┏━━

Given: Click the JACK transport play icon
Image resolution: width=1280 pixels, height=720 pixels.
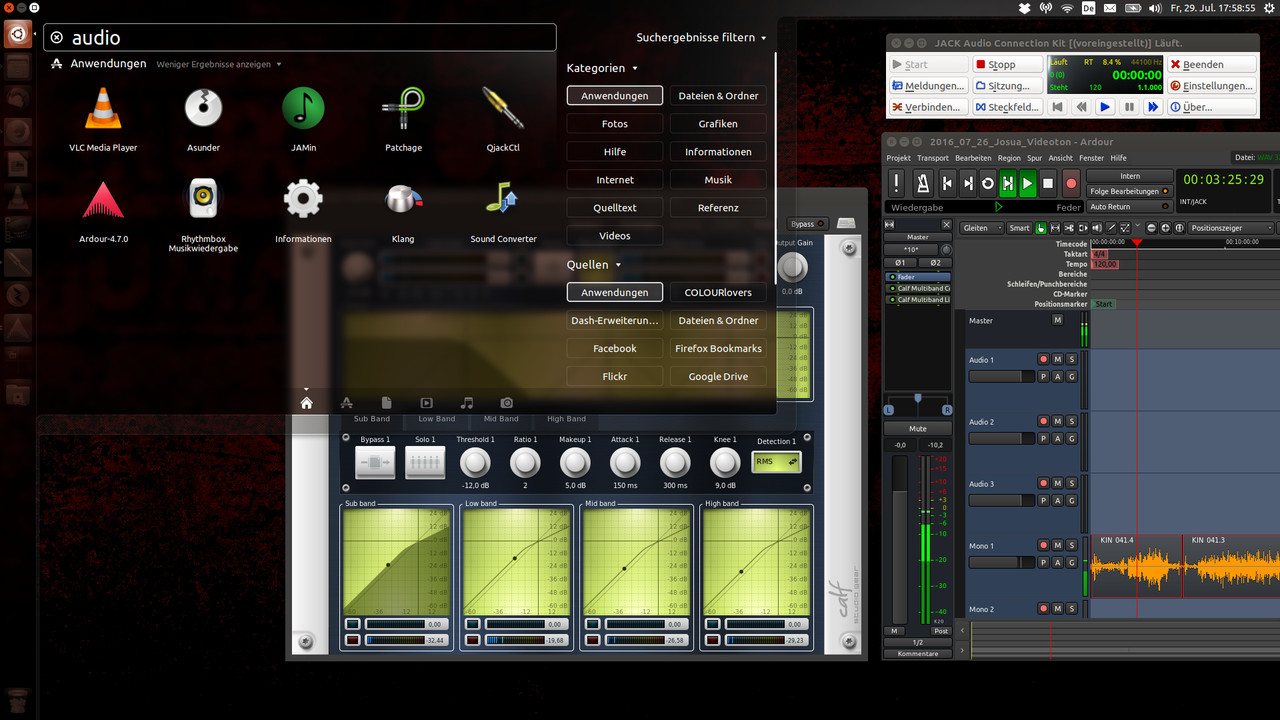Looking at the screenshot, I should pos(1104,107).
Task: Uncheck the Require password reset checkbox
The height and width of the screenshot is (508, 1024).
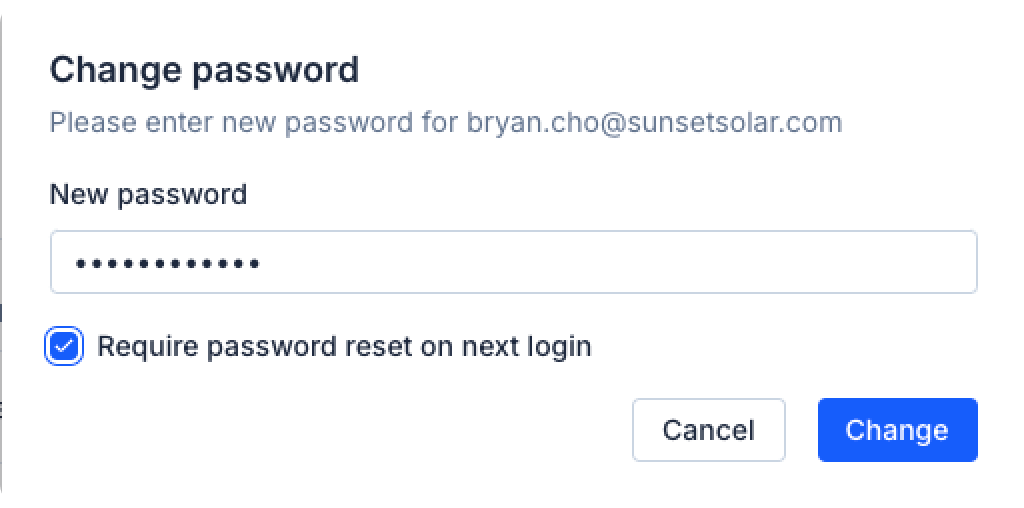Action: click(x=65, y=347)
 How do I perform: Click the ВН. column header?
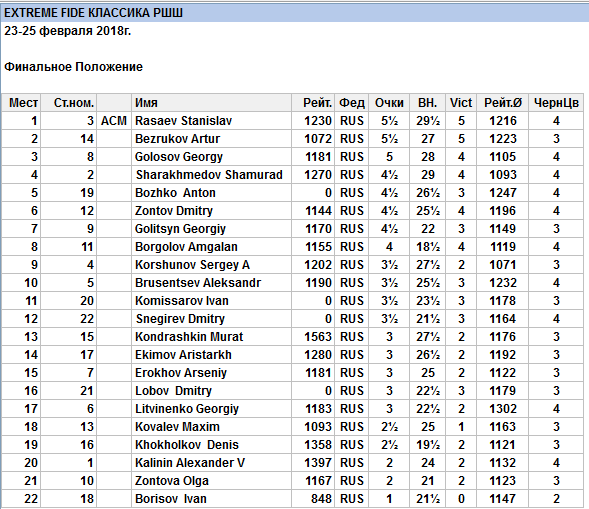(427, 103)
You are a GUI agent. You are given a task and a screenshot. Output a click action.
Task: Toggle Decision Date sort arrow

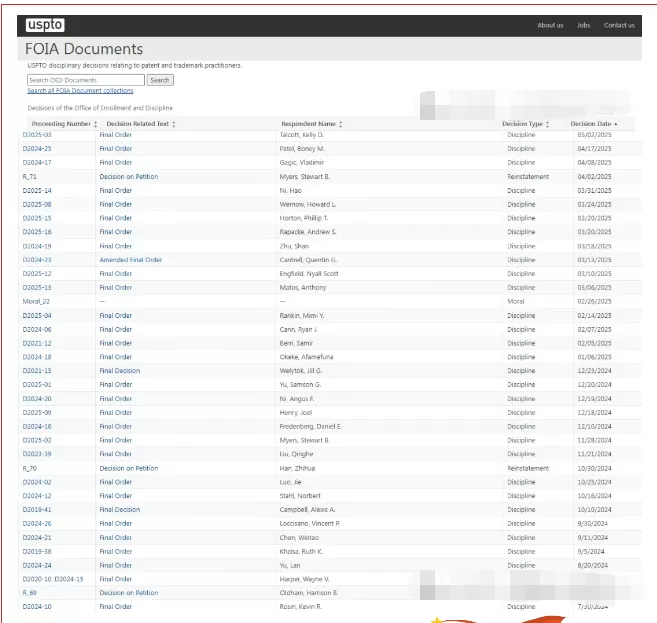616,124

┗━━

* [Task directions]:
Copy all four entries above word for word, leaving out the pictures.

* [Finished task]:
Given: Click the JACK transport play icon
Image resolution: width=1280 pixels, height=720 pixels.
Looking at the screenshot, I should pos(1104,107).
Task: Uncheck the Require password reset checkbox
The height and width of the screenshot is (508, 1024).
Action: click(x=65, y=347)
 How do I perform: Click the ВН. column header?
(427, 103)
You are a GUI agent. You are given a task and a screenshot. Output a click action.
Task: Toggle Decision Date sort arrow

616,124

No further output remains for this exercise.